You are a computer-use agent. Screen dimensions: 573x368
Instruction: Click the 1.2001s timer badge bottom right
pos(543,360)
◇ ◇ ◇
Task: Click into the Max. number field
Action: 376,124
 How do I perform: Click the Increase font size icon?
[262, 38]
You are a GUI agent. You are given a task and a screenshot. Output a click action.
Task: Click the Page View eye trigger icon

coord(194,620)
◇ ◇ ◇
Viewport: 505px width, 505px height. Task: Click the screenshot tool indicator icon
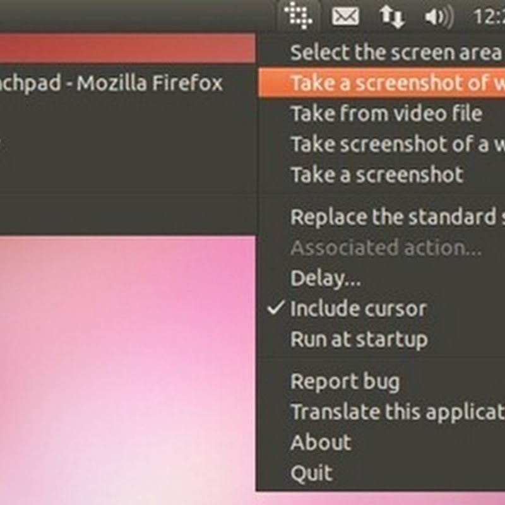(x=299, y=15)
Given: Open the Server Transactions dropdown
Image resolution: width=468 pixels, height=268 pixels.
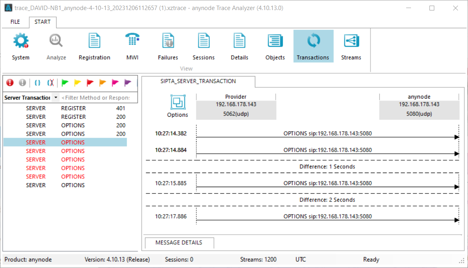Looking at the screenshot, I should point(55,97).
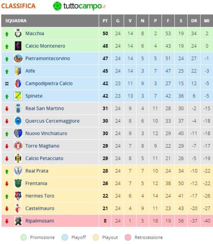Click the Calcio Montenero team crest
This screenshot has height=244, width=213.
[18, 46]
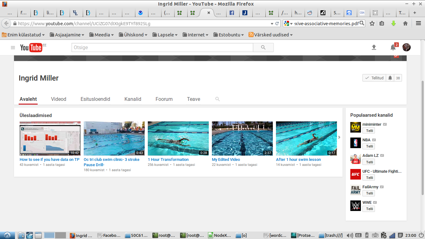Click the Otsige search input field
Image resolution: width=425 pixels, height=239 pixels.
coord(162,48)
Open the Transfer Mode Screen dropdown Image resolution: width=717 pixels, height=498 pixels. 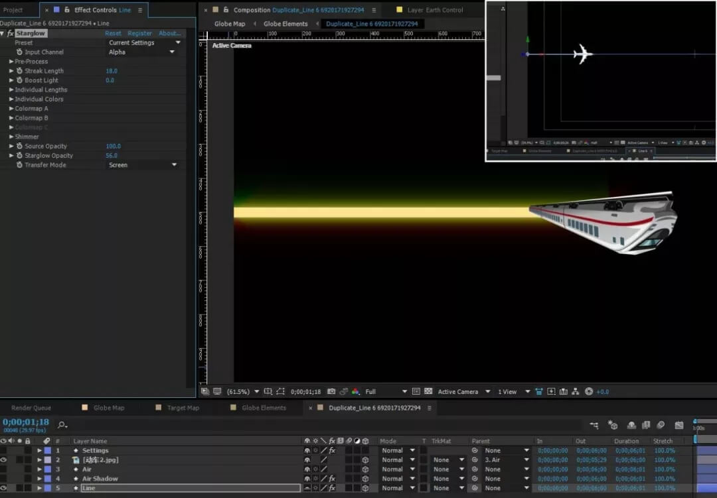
◇ ◇ ◇
What is expected: Pictures are to be left out. Write out only the lines above starting at the one with "Image resolution: width=468" and ending at the one with "Open the Transfer", both lines included, exactly.

Reply to the exercise:
Image resolution: width=468 pixels, height=268 pixels.
Looking at the screenshot, I should point(55,97).
Click the Calcio Montenero team crest
This screenshot has height=244, width=213.
[18, 46]
Click the Otsige search input field
Image resolution: width=425 pixels, height=239 pixels.
coord(162,48)
Open the Transfer Mode Screen dropdown Image resolution: width=717 pixels, height=498 pixels. 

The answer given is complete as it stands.